“At the emergency room they concurred with the diagnosis of gastric flu, ignoring any other symptoms present,” Staunton testified. “Twelve minutes before Rory left the hospital his vital signs were taken. His condition had deteriorated. It appears that no one took the time to review all available information.
“They discharged him noting ‘patient improved,’ despite that fact that his vital signs were totally irregular and had deteriorated since his arrival there. The hospital staff concluded he had a sick stomach and was suffering from dehydration.”
Rory’s parents brought him home to Sunnyside, Queens, and his condition continued to deteriorate. The next day, Friday, the pediatrician told the Stauntons not to worry about the fever and his other ailments which by this point also included severe dizziness.
However, his health rapidly deteriorating, Rory's petrified parents raced him back to NYU Langone that evening where ER frantically went to work to treat him – “all hell broke loose,” as Staunton told the Senate.

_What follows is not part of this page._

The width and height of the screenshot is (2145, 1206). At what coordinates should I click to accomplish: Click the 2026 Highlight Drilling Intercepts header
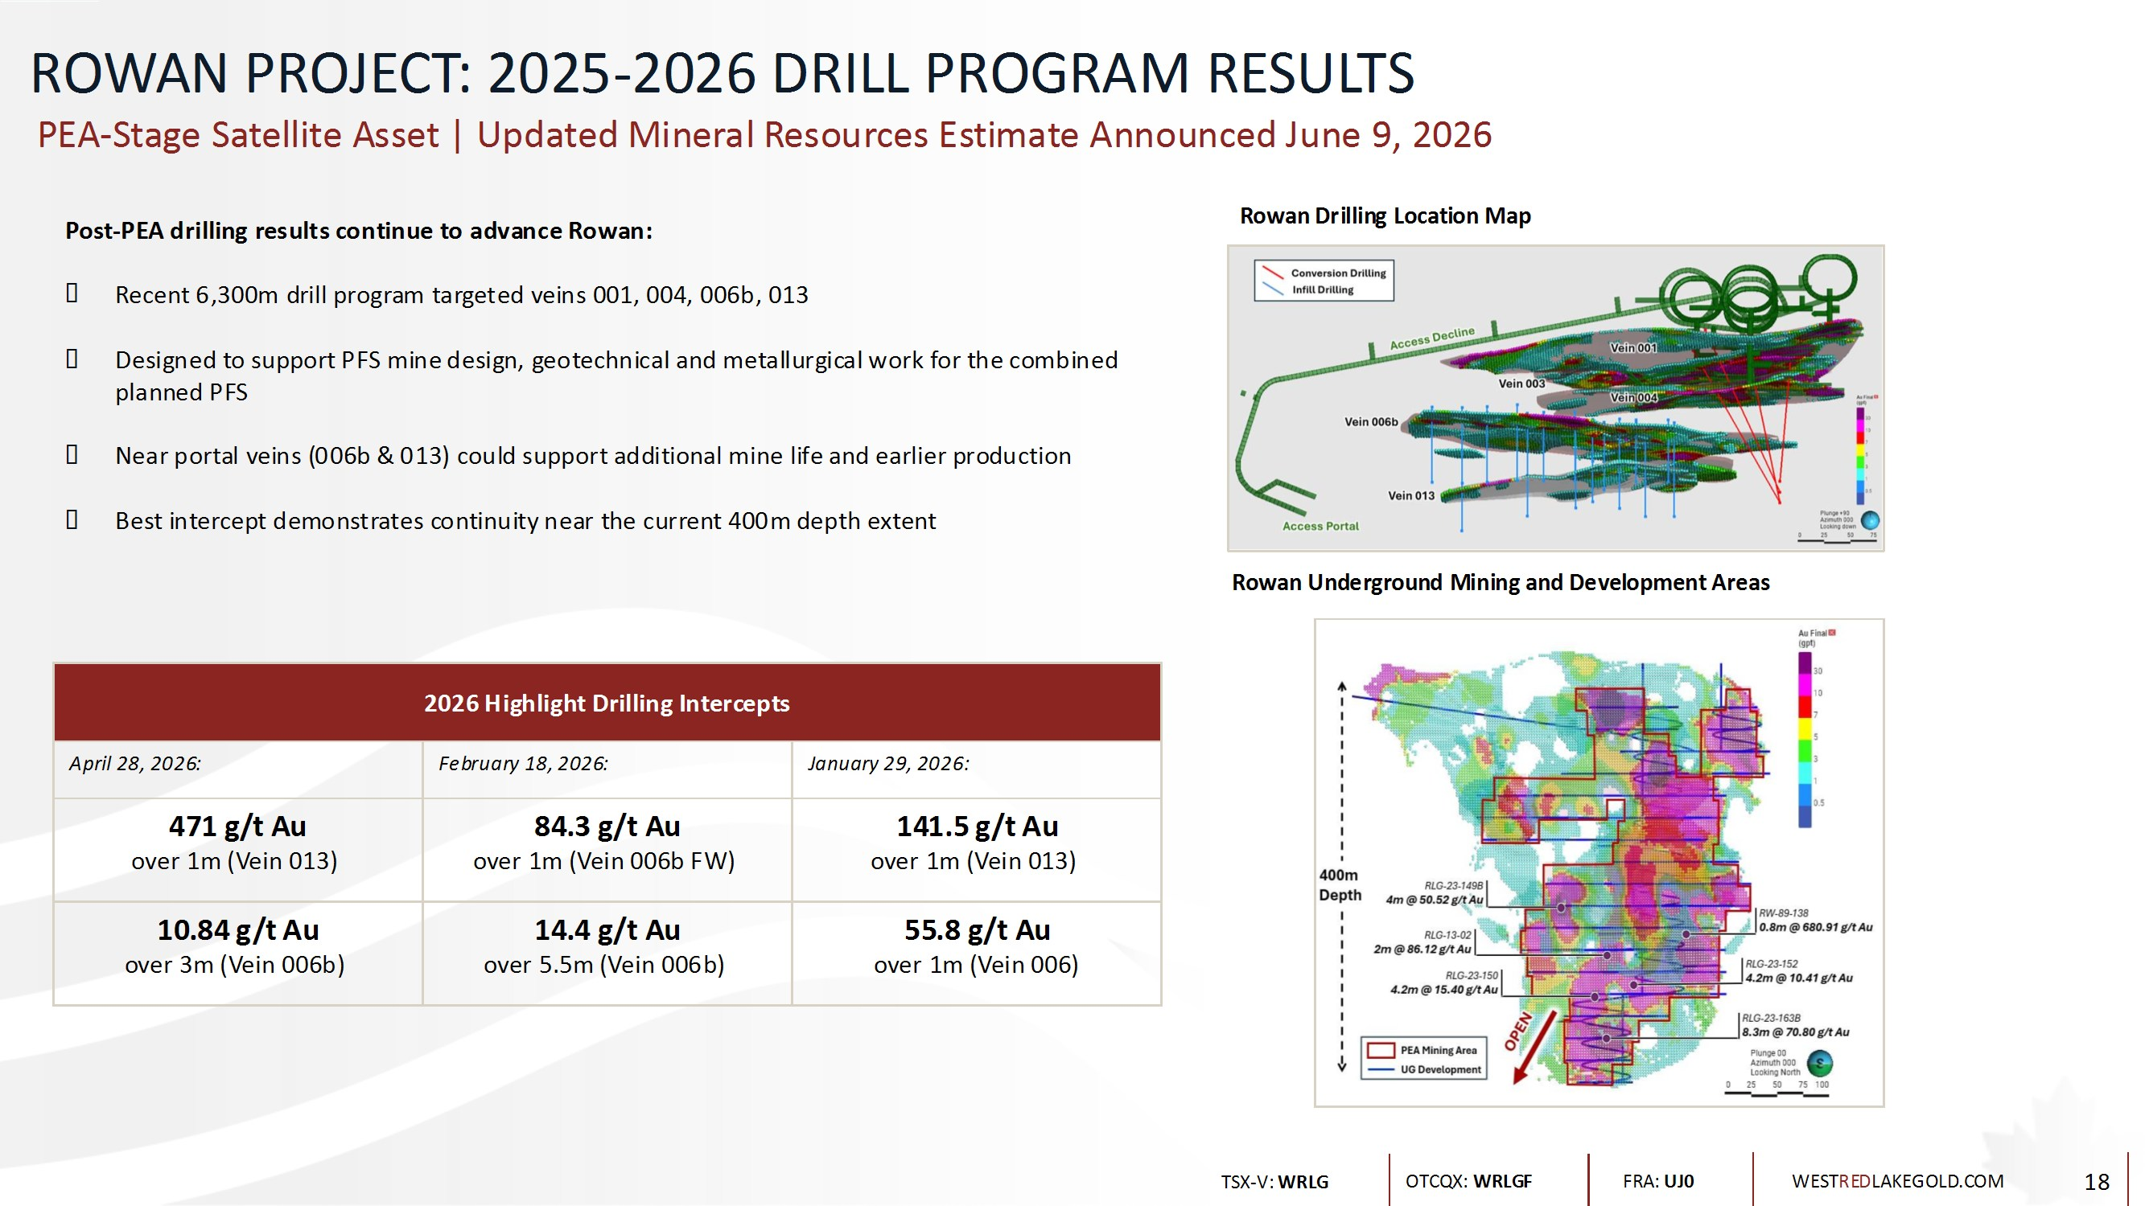point(607,702)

But by then it was too late, as the 12-year-old was in the throes of sepsis that was racing through his organs. Less than 48 hours later, Rory Staunton died in the ICU, leaving behind his heartbroken parents, a 10-year-old sister, Kathleen, and shocked family members and friends throughout Ireland and the U.S.
Rory’s parents had no idea what sepsis was, and therefore never thought to look for possible symptoms. The fact that blood tests showing clear signs of the infection went ignored by his pediatrician and staff at NYU Langone galls the family even more because sepsis is treatable if it is caught at its onset.
“Rory’s mom stripped him down and checked to see if they had missed a bug bite. She also checked him for signs of meningitis,” Staunton testified. “But we never heard of sepsis.”
Now, the Stauntons are committed to carrying forth Rory’s memory by helping to ensure that no family ever feels the pain of losing a loved one to undiagnosed sepsis. In May of this year New York Governor Andrew Cuomo signed into law “Rory’s Regulations” which require all hospitals in New York State to adopt protocols to identify and treat sepsis.
“Rory’s Regulations will help New York set a gold-standard for patient care. Governor Cuomo believes that 5,000 to 8,000 lives a year in the State of New York will be saved as a result of Rory’s Regulations,” Staunton told Senate members.
“If this strategy was applied to all Americans, it could save more than 150,000 lives a year, more than 400 people a day.
“Sepsis is a medical emergency. Sepsis needs to be suspected. Once it is suspected and treated we can save lives and save the U.S. economy billions.
“We are calling on Congress to institute a federal nationwide program of education on early detection of sepsis with similar standards in all 50 states. We are also calling on Congress to create a comprehensive educational resource so that doctors, nurses and, yes, parents and patients can include sepsis as a possible diagnosis when a patient shows up in an emergency room with similar symptoms to Rory. Sepsis is not a deadly disease when caught in time.”